Проводив их, Мудань направилась навестить госпожу Цэнь. Уже издалека донёсся до неё весёлый смех и нарочито заискивающий голос Шуайшуая:
— Хорошая моя матушка!
Тётушка Линь, усмехаясь, пояснила:
— Он раньше любил повторять за вами эту фразу. За три года в доме Лю, казалось бы, уж и позабыл, но сегодня с утра, услышав, как дети приветствуют госпожу и ласково называют её «мамой», сразу же вспомнил. Сначала госпожа и всплакнула от умиления, а потом велела вынести тыквенные семечки — наградила проказника.
Мудань не смогла сдержать улыбки:
— Ах ты, проныра!

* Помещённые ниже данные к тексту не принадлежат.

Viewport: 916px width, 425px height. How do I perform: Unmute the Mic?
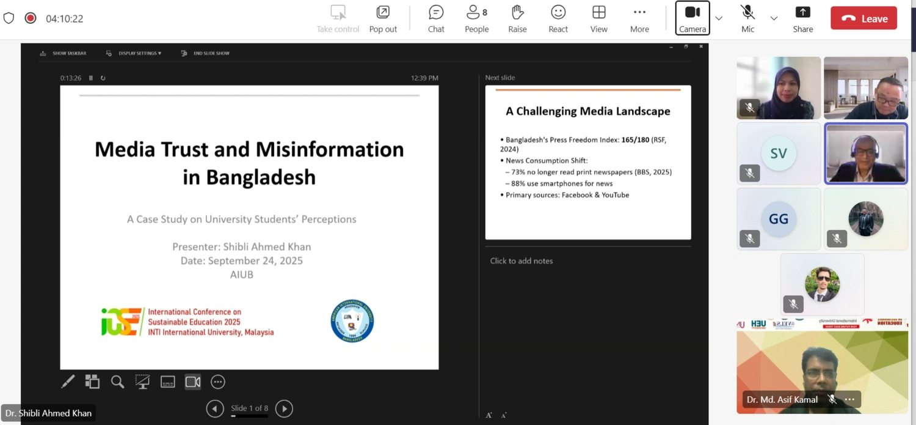(x=747, y=18)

Как ловко меняешь покровителей по ветру — и вот уже прижался к маменьке, будто так и надо!
Юйхэ рассмеялась, прикрыв рот рукавом:
— Не хочу показаться хвальбой, но, признаться, за всю жизнь не встречала попугая умнее. В тот день он и впрямь выручил нас — я только несколько раз его поучила, а он всё выучил как заправский ученик, будто знал заранее, что пригодится.
Мудань задумчиво провела пальцем по складке своего рукава, губы её чуть дрогнули:
— По возвращении скажи Куань` и Шу`эр, пусть внимательнее будут. Особенно — насчёт слов. Всё, что не должно лететь по ветру, не должно и долетать до ушей этой птицы.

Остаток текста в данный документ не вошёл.